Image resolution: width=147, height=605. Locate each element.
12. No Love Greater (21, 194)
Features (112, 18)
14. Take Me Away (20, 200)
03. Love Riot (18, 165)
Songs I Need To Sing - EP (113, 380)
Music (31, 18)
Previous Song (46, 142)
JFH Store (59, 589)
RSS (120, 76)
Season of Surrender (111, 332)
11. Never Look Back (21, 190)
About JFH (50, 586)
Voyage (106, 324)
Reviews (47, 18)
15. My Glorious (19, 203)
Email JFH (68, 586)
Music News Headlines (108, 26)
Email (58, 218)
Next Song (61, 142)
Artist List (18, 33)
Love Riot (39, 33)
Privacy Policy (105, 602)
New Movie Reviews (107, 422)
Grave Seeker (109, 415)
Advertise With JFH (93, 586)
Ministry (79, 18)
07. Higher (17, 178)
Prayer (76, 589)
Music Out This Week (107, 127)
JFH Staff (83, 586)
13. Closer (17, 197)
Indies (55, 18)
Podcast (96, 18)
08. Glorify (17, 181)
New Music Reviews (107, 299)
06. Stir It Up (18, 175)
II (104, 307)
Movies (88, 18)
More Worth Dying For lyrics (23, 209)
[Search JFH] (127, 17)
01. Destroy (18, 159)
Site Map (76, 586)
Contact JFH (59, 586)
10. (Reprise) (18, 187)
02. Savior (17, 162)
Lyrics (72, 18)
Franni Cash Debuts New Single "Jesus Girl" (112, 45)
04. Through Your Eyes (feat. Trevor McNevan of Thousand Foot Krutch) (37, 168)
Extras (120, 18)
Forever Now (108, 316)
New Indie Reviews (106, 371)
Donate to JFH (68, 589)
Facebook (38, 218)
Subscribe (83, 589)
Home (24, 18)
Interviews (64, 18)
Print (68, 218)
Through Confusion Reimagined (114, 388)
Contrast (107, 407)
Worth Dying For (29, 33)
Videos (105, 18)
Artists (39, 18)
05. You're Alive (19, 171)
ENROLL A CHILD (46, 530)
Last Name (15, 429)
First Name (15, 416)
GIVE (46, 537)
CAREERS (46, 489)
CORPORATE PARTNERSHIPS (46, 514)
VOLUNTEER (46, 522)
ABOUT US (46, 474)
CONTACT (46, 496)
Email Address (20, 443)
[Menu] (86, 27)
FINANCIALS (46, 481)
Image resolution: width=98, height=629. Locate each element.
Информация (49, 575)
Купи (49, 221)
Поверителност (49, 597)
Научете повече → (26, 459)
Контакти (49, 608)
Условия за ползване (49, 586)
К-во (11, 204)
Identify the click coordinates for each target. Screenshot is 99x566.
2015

■ TASK BRIEF
Can you turn the lines above into a Markdown table with a "Number" column and a "Line" column, leaving out any blank lines?

■ SOLUTION TO THIS PROBLEM
| Number | Line |
|---|---|
| 1 | Image resolution: width=147, height=605. Locate each element. |
| 2 | 12. No Love Greater (21, 194) |
| 3 | Features (112, 18) |
| 4 | 14. Take Me Away (20, 200) |
| 5 | 03. Love Riot (18, 165) |
| 6 | Songs I Need To Sing - EP (113, 380) |
| 7 | Music (31, 18) |
| 8 | Previous Song (46, 142) |
| 9 | JFH Store (59, 589) |
| 10 | RSS (120, 76) |
| 11 | Season of Surrender (111, 332) |
| 12 | 11. Never Look Back (21, 190) |
| 13 | About JFH (50, 586) |
| 14 | Voyage (106, 324) |
| 15 | Reviews (47, 18) |
| 16 | 15. My Glorious (19, 203) |
| 17 | Email JFH (68, 586) |
| 18 | Music News Headlines (108, 26) |
| 19 | Email (58, 218) |
| 20 | Next Song (61, 142) |
| 21 | Artist List (18, 33) |
| 22 | Love Riot (39, 33) |
| 23 | Privacy Policy (105, 602) |
| 24 | New Movie Reviews (107, 422) |
| 25 | Grave Seeker (109, 415) |
| 26 | Advertise With JFH (93, 586) |
| 27 | Ministry (79, 18) |
| 28 | 07. Higher (17, 178) |
| 29 | Prayer (76, 589) |
| 30 | Music Out This Week (107, 127) |
| 31 | JFH Staff (83, 586) |
| 32 | 13. Closer (17, 197) |
| 33 | Indies (55, 18) |
| 34 | Podcast (96, 18) |
| 35 | 08. Glorify (17, 181) |
| 36 | New Music Reviews (107, 299) |
| 37 | 06. Stir It Up (18, 175) |
| 38 | II (104, 307) |
| 39 | Movies (88, 18) |
| 40 | More Worth Dying For lyrics (23, 209) |
| 41 | [Search JFH] (127, 17) |
| 42 | 01. Destroy (18, 159) |
| 43 | Site Map (76, 586) |
| 44 | Contact JFH (59, 586) |
| 45 | 10. (Reprise) (18, 187) |
| 46 | 02. Savior (17, 162) |
| 47 | Lyrics (72, 18) |
| 48 | Franni Cash Debuts New Single "Jesus Girl" (112, 45) |
| 49 | 04. Through Your Eyes (feat. Trevor McNevan of Thousand Foot Krutch) (37, 168) |
| 50 | Extras (120, 18) |
| 51 | Forever Now (108, 316) |
| 52 | New Indie Reviews (106, 371) |
| 53 | Donate to JFH (68, 589) |
| 54 | Facebook (38, 218) |
| 55 | Subscribe (83, 589) |
| 56 | Home (24, 18) |
| 57 | Interviews (64, 18) |
| 58 | Print (68, 218) |
| 59 | Through Confusion Reimagined (114, 388) |
| 60 | Contrast (107, 407) |
| 61 | Worth Dying For (29, 33) |
| 62 | Videos (105, 18) |
| 63 | Artists (39, 18) |
| 64 | 05. You're Alive (19, 171) |
| 65 | ENROLL A CHILD (46, 530) |
| 66 | Last Name (15, 429) |
| 67 | First Name (15, 416) |
| 68 | GIVE (46, 537) |
| 69 | CAREERS (46, 489) |
| 70 | CORPORATE PARTNERSHIPS (46, 514) |
| 71 | VOLUNTEER (46, 522) |
| 72 | ABOUT US (46, 474) |
| 73 | CONTACT (46, 496) |
| 74 | Email Address (20, 443) |
| 75 | [Menu] (86, 27) |
| 76 | FINANCIALS (46, 481) |
| 77 | Image resolution: width=98, height=629. Locate each element. |
| 78 | Информация (49, 575) |
| 79 | Купи (49, 221) |
| 80 | Поверителност (49, 597) |
| 81 | Научете повече → (26, 459) |
| 82 | Контакти (49, 608) |
| 83 | Условия за ползване (49, 586) |
| 84 | К-во (11, 204) |
| 85 | Identify the click coordinates for each target. Screenshot is 99x566. |
| 86 | 2015 |